The family dinner was a cliché of American life in the 1950s. We saw it in television shows, and friends would say, “I’ve got to get home in time for dinner,” while hanging out. I remember getting into trouble for being late for supper, because we were supposed to eat our evening meal together.
Eating out was for special occasions; a birthday, anniversary, graduation, Mother’s Day.
That was to change in the ’60s, and the trend has only continued and grown. According to a report by CNBC, August 19,2019:
In 1955, 25 cents of every $1 spent on food went to restaurants. Today, it’s more than half.
Jews in America followed this behavior. As we’ve discussed in previous posts, most Orthodox Jews in the ’50s and early ’60s didn’t keep Kosher outside the home, perhaps only 60% kept strictly kosher at home. So, a dilemma emerged in the more observant atmosphere of the later 60’s: Shall we remain Kosher or follow the trend to eat out?
Enter the new world of Kosher eateries.
There had been Kosher restaurants in America, especially New York, for decades, and many (Lou G. Siegel’s, Yona Schimel’s, Ratner’s) were famous (including The Famous, dairy restaurant, on 72th St.) but they all had an Old-World flavor. These places were amazing if you wanted knishes, blintzes, chicken soup with fluffy matzo balls, etc.
In 1959, Sol Bernstein, oldest son of Shmulka, expanded the family’s deli and meat business into the revolutionary world of Kosher Chinese food. The new restaurant was called Bernstein-on-Essex, motto: Where Kashrut is king, and quality rules. But everyone called it Shmulka’s, after the deli, which had been on Rivington St.
Here’s how his niece, Michele Clark describes it:
Uncle Sol, in his turn, was the originator of kosher Chinese food. For years, Bernstein-on-Essex was the only restaurant of its kind anywhere. It attracted observant Jews from all over the globe. Like our grandfather Schmulka, our oldest uncle became a man of note, an innovator, in the small circle of Jewish observance and then, later, in the somewhat wider circle of those who look with longing toward the Lower East Side as the Plymouth Rock of American Jewish life. Despite the ups and downs of Lower East Side economics, the restaurant continued to prosper until my uncle died in 1992.
Then the restaurant was sold and soon closed.
Chinese cuisine, apparently, was relatively easy to transform into Kosher, because the Chinese don’t eat meat with milk. However, they do love pork. Bernstein’s solution? Veal!
By the late 70’s, Kosher Chinese restaurants were ubiquitous. It seemed natural that Jews ate Chinese. But was it? Jackie Mason thought it was weird because ‘you never hear of Asian people eating gefilte fish.’

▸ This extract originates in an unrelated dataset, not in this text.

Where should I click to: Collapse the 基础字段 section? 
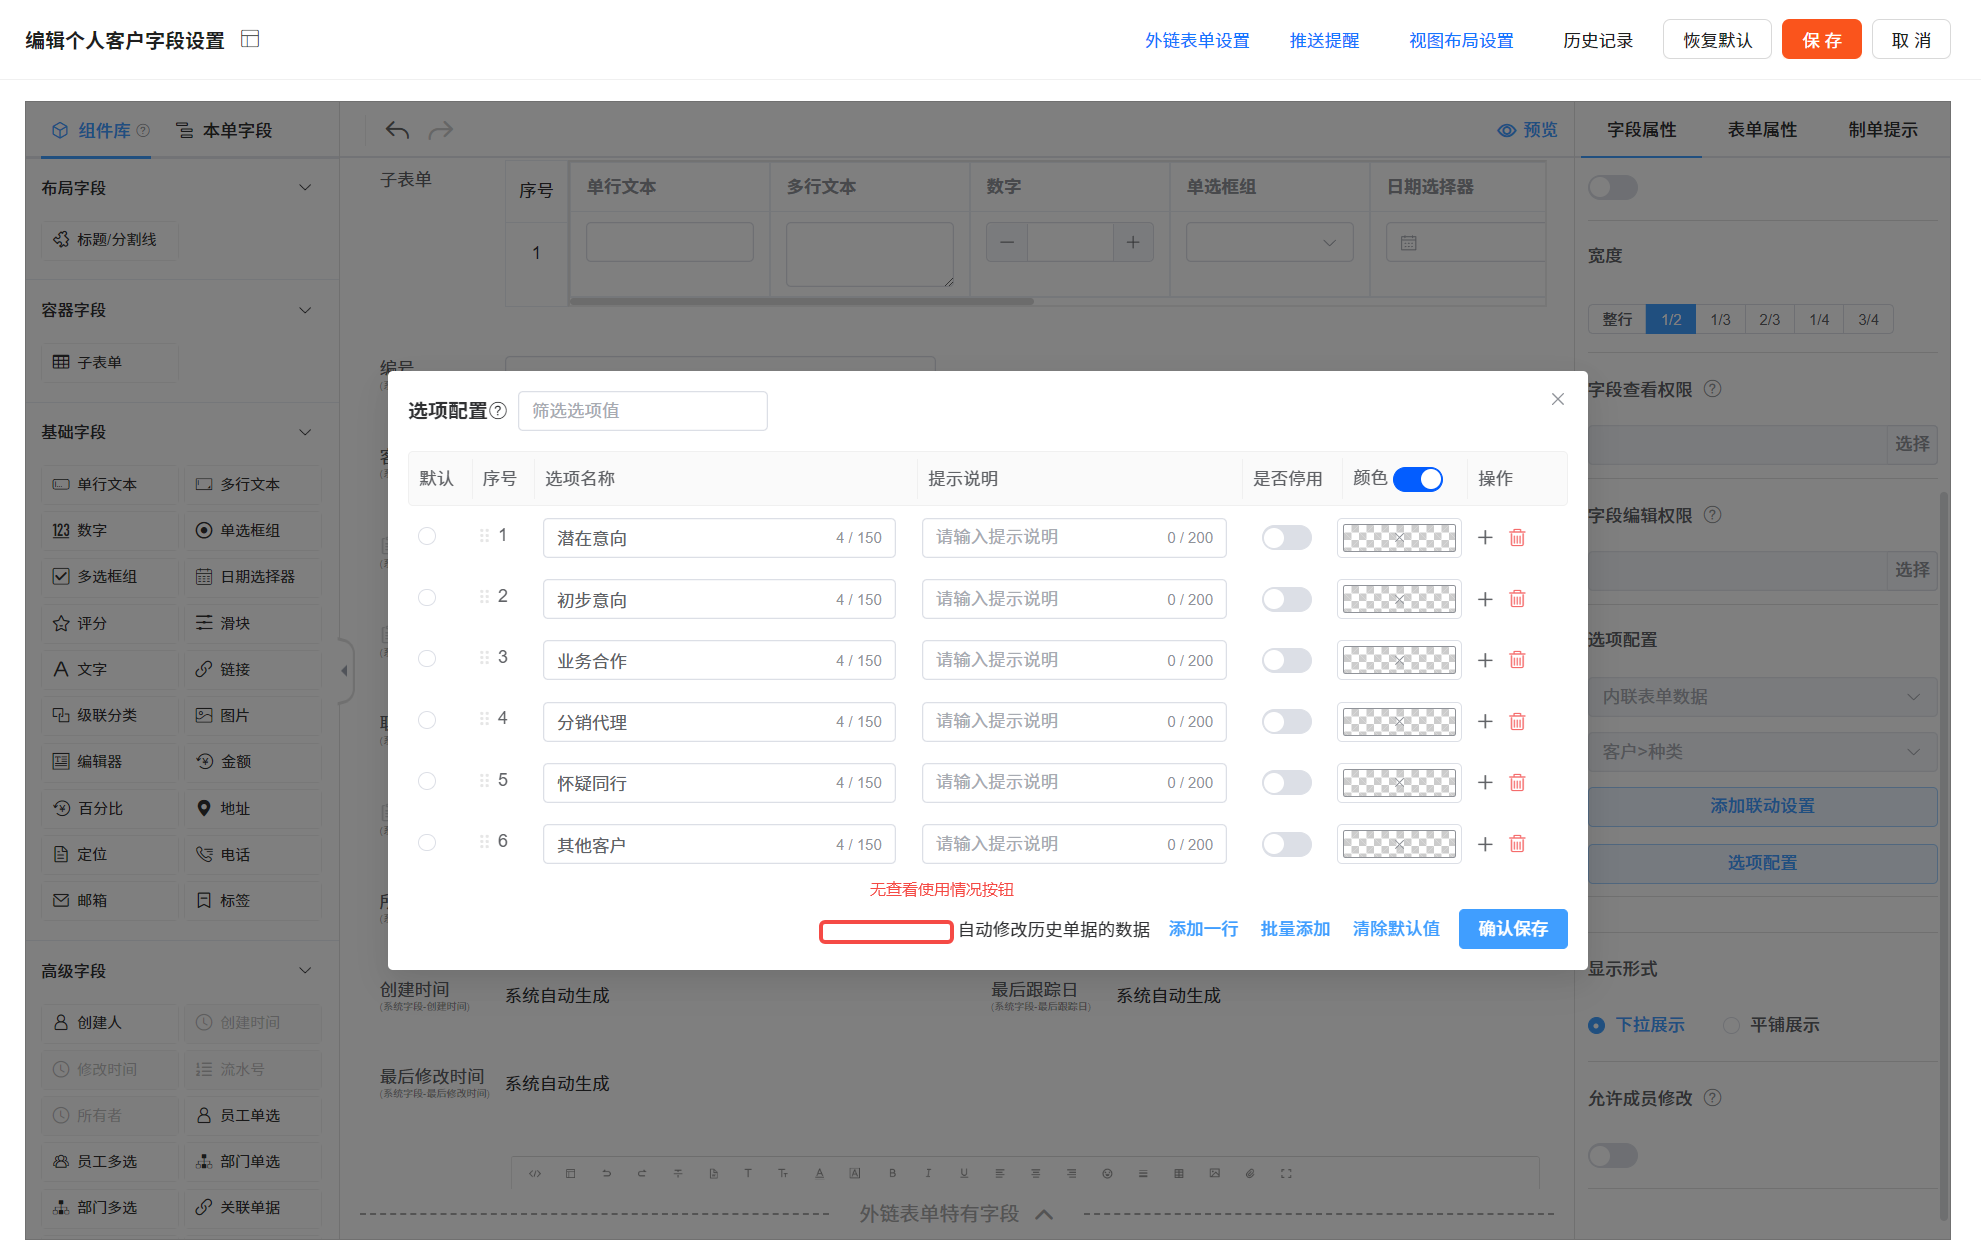tap(305, 432)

In the 80’s, I visited my mother in Florida, and we got, for the first time, take-out Kosher Chinese food. As we sat around the table with those cardboard containers with aluminum handles, I told my kids that this felt like the most Goyishe thing I had done in 25 years. Soon, I got used to it.
Shmulka Bernstein was the beginning. By 1970 there were Kosher fast food restaurants like McDovid’s (which had to change the name because they lost a law suit to Ronald McDonald), Kosher King, Kosher Delight, and then many more.
But Shmulka’s was something special. Whether for a date on Saturday night or a midnight run on Thursday night after studying late in the Beit Medrash, it was a filling meal and an experience. There were a number of times early on a Friday morning that we stayed beyond closing, and drove our waiter home to Brooklyn across the Williamsburg Bridge, in an already crowded car.
According to my memory, those were greatest spare ribs ever produced by mankind. The memory can play tricks.
In the 70’s, upscale restaurants became more common, first in New York and then elsewhere. Many of these featured foreign cuisines. Moshe Peking was the fancy version of Shmulka’s. There was also French dining, steak houses, but my favorite of this period was Papa Lou’s. This Italian eatery on the Upper East Side of Manhattan had this scrumptious Veal Parmesan. It was so good that you didn’t miss the cheese.
In a previous post, I discussed Pizza shops, which was a slightly different phenomenon for a younger audience. These restaurants in today’s post allowed American Jews to be fully observant and upwardly mobile. For many that was a dream come true.